Uma sequência de fios compõe a instalação Intersecção nº2. A sensação é a de ver a partitura de uma sonata de Bach para violino. As cordas estão ali todas esticadas e afinadas. “São planos perfeitamente simétricos, se interseccionam no espaço”, observa Nenflídio. “A intersecção ocorre na nossa imaginação. Ao mesmo tempo, apesar de estática, esta é uma obra cinética, pois leva o público a se movimentar para melhor compreender. Ver a obra em movimento cria desenhos que somente são revelados ao percorrer a instalação.”
Embora o visitante percorra o Universo Invisível aparentemente sem som, os fios, as cordas de um piano sugerem, como outras obras do artista, a arte sonora. Ou o som do silêncio.
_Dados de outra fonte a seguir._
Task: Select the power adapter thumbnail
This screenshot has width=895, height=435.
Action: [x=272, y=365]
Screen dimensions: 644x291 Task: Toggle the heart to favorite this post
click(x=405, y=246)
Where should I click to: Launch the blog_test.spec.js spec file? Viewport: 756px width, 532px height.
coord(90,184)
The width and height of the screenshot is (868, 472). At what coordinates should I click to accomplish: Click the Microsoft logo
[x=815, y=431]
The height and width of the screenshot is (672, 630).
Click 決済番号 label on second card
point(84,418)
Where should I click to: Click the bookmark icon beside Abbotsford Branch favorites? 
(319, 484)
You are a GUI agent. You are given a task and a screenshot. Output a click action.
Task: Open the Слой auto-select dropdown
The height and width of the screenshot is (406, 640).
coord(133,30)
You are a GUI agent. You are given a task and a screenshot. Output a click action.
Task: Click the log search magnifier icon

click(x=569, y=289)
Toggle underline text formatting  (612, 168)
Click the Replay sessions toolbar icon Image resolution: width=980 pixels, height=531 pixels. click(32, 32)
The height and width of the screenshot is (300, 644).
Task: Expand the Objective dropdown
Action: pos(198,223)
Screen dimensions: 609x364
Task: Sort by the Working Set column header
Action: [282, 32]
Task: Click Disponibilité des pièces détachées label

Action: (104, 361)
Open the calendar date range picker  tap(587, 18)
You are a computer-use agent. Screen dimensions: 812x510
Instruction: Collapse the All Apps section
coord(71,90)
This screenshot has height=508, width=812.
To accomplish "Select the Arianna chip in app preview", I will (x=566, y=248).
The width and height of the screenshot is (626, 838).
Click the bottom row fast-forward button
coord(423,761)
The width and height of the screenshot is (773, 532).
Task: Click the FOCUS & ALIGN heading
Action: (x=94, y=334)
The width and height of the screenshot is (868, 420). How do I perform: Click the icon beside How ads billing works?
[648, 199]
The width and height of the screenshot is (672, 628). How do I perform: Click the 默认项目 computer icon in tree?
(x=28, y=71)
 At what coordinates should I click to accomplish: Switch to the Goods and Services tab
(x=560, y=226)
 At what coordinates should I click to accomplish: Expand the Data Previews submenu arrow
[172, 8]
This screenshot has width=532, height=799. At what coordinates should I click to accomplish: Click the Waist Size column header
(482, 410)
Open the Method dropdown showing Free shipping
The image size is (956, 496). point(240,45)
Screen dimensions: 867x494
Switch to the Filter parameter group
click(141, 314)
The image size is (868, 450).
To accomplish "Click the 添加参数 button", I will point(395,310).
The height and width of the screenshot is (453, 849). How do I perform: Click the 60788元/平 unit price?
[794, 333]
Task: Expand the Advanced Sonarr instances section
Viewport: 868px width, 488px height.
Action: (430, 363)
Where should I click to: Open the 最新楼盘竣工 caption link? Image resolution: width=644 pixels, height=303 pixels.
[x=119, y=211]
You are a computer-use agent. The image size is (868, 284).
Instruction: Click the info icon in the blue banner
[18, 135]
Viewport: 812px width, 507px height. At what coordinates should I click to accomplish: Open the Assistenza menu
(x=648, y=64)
Uma senhora de 94 anos, Dulce Avancini, toda vestida de azul, parece se integrar no espaço. Caminha entre as obras, observando tudo. “Paulo Nenflídio reinventou a arte. Tem uma genialidade que toca o visitante aberto a um novo tempo”, opina. “Gosto muito de arte contemporânea. Estou feliz visitando de novo o MAC. Feliz também porque estou vacinada e espero que o planeta possa ter saúde com vacina, música e a natureza preservada.”
A senhora Dulce se senta no banco. E, de repente, o Universo Invisível tem uma soprano cantando uma música que parece um hino:
Céu de Itanhaém
Pontilhado de estrelas
Vislumbra o Cruzeiro do Sul, bem acima da janela
A lua que nasce reflete no rio e nos faz sonhar
O inesperado da canção ecoando no espaço logo junta os visitantes ao redor de dona Dulce. “Opa, não senti que estava cantando alto.” O vigia questiona de quem é a música. E ela responde com orgulho: “É minha. Fiz para a minha cidade.”
Se o artista Paulo Nenflídio estivesse por ali, na tarde de domingo passado, dia 21, ficaria satisfeito por ver o que a sua arte pode propiciar.
A exposição Universo Invisível, de Paulo Nenflídio, com curadoria de Helouise Costa, está em cartaz até 23 de maio, de terça-feira a domingo, das 10 às 21 horas, no Museu de Arte Contemporânea (MAC) da USP (Avenida Pedro Álvares Cabral, 1.301, Ibirapuera, em São Paulo). Entrada grátis. É preciso agendar a visita antecipadamente por este site. Mais informações estão disponíveis no site do MAC.